> TASK STATEMENT
From the listing that follows, extract every line and set it down unaltered.
Segment Start: DATASET ENTRIES
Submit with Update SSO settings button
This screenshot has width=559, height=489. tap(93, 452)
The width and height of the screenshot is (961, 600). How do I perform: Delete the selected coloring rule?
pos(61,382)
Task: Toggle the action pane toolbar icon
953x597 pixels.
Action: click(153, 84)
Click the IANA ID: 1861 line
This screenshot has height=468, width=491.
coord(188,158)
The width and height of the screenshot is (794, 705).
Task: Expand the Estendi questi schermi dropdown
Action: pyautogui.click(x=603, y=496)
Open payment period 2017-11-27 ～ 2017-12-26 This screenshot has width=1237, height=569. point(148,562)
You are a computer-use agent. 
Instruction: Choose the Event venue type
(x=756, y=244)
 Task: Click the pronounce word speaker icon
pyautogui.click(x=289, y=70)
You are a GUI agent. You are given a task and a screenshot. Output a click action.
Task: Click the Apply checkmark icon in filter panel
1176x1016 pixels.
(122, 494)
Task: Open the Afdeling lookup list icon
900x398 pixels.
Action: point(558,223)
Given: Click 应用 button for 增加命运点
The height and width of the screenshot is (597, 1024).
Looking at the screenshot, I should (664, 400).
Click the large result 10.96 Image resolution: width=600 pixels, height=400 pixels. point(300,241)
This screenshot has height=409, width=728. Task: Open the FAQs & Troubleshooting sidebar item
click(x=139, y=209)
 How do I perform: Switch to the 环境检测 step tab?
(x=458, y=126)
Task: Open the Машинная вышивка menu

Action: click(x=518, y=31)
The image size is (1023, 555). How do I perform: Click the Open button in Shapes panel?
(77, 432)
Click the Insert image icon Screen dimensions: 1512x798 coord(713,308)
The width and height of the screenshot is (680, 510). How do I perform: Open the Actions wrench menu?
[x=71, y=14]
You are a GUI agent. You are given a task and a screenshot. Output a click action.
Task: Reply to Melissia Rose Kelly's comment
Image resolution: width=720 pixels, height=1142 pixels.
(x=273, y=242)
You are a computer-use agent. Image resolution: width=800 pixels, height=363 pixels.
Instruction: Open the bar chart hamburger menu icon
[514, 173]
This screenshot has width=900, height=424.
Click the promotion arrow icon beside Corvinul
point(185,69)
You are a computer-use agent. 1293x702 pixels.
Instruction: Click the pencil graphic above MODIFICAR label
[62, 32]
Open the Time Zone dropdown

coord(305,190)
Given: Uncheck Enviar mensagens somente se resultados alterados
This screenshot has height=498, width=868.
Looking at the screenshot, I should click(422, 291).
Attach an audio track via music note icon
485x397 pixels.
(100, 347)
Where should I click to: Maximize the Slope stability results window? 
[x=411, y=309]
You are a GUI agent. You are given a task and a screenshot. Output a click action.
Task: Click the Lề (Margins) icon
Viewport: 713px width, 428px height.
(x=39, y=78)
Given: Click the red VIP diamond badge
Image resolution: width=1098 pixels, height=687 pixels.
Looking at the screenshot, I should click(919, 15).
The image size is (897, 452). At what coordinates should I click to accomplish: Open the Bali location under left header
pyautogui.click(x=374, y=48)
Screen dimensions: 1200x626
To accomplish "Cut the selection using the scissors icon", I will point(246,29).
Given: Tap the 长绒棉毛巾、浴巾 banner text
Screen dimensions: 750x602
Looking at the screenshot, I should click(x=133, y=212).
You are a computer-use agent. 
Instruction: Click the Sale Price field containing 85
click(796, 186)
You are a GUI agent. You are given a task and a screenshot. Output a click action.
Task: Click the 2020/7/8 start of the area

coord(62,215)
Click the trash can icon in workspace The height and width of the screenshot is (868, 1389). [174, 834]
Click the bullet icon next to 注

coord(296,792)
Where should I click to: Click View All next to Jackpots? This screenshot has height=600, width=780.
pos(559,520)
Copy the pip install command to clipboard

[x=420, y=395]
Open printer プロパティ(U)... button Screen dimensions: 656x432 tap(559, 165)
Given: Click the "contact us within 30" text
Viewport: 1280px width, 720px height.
Segment End: DATASET ENTRIES
> RESPONSE TO THE TASK
Submit with Update SSO settings button
This screenshot has width=559, height=489. tap(93, 452)
The width and height of the screenshot is (961, 600). How do I perform: Delete the selected coloring rule?
pos(61,382)
Task: Toggle the action pane toolbar icon
953x597 pixels.
Action: click(153, 84)
Click the IANA ID: 1861 line
This screenshot has height=468, width=491.
coord(188,158)
The width and height of the screenshot is (794, 705).
Task: Expand the Estendi questi schermi dropdown
Action: pyautogui.click(x=603, y=496)
Open payment period 2017-11-27 ～ 2017-12-26 This screenshot has width=1237, height=569. point(148,562)
You are a computer-use agent. 
Instruction: Choose the Event venue type
(x=756, y=244)
 Task: Click the pronounce word speaker icon
pyautogui.click(x=289, y=70)
You are a GUI agent. You are given a task and a screenshot. Output a click action.
Task: Click the Apply checkmark icon in filter panel
1176x1016 pixels.
(122, 494)
Task: Open the Afdeling lookup list icon
900x398 pixels.
Action: point(558,223)
Given: Click 应用 button for 增加命运点
The height and width of the screenshot is (597, 1024).
Looking at the screenshot, I should (664, 400).
Click the large result 10.96 Image resolution: width=600 pixels, height=400 pixels. point(300,241)
This screenshot has height=409, width=728. Task: Open the FAQs & Troubleshooting sidebar item
click(x=139, y=209)
 How do I perform: Switch to the 环境检测 step tab?
(x=458, y=126)
Task: Open the Машинная вышивка menu

Action: click(x=518, y=31)
The image size is (1023, 555). How do I perform: Click the Open button in Shapes panel?
(77, 432)
Click the Insert image icon Screen dimensions: 1512x798 coord(713,308)
The width and height of the screenshot is (680, 510). How do I perform: Open the Actions wrench menu?
[x=71, y=14]
You are a GUI agent. You are given a task and a screenshot. Output a click action.
Task: Reply to Melissia Rose Kelly's comment
Image resolution: width=720 pixels, height=1142 pixels.
(x=273, y=242)
You are a computer-use agent. Image resolution: width=800 pixels, height=363 pixels.
Instruction: Open the bar chart hamburger menu icon
[514, 173]
This screenshot has width=900, height=424.
Click the promotion arrow icon beside Corvinul
point(185,69)
You are a computer-use agent. 1293x702 pixels.
Instruction: Click the pencil graphic above MODIFICAR label
[62, 32]
Open the Time Zone dropdown

coord(305,190)
Given: Uncheck Enviar mensagens somente se resultados alterados
This screenshot has height=498, width=868.
Looking at the screenshot, I should click(422, 291).
Attach an audio track via music note icon
485x397 pixels.
(100, 347)
Where should I click to: Maximize the Slope stability results window? 
[x=411, y=309]
You are a GUI agent. You are given a task and a screenshot. Output a click action.
Task: Click the Lề (Margins) icon
Viewport: 713px width, 428px height.
(x=39, y=78)
Given: Click the red VIP diamond badge
Image resolution: width=1098 pixels, height=687 pixels.
Looking at the screenshot, I should click(919, 15).
The image size is (897, 452). At what coordinates should I click to accomplish: Open the Bali location under left header
pyautogui.click(x=374, y=48)
Screen dimensions: 1200x626
To accomplish "Cut the selection using the scissors icon", I will point(246,29).
Given: Tap the 长绒棉毛巾、浴巾 banner text
Screen dimensions: 750x602
Looking at the screenshot, I should click(x=133, y=212).
You are a computer-use agent. 
Instruction: Click the Sale Price field containing 85
click(796, 186)
You are a GUI agent. You are given a task and a screenshot. Output a click action.
Task: Click the 2020/7/8 start of the area

coord(62,215)
Click the trash can icon in workspace The height and width of the screenshot is (868, 1389). [174, 834]
Click the bullet icon next to 注

coord(296,792)
Where should I click to: Click View All next to Jackpots? This screenshot has height=600, width=780.
pos(559,520)
Copy the pip install command to clipboard

[x=420, y=395]
Open printer プロパティ(U)... button Screen dimensions: 656x432 tap(559, 165)
Given: Click the "contact us within 30" text
Viewport: 1280px width, 720px height.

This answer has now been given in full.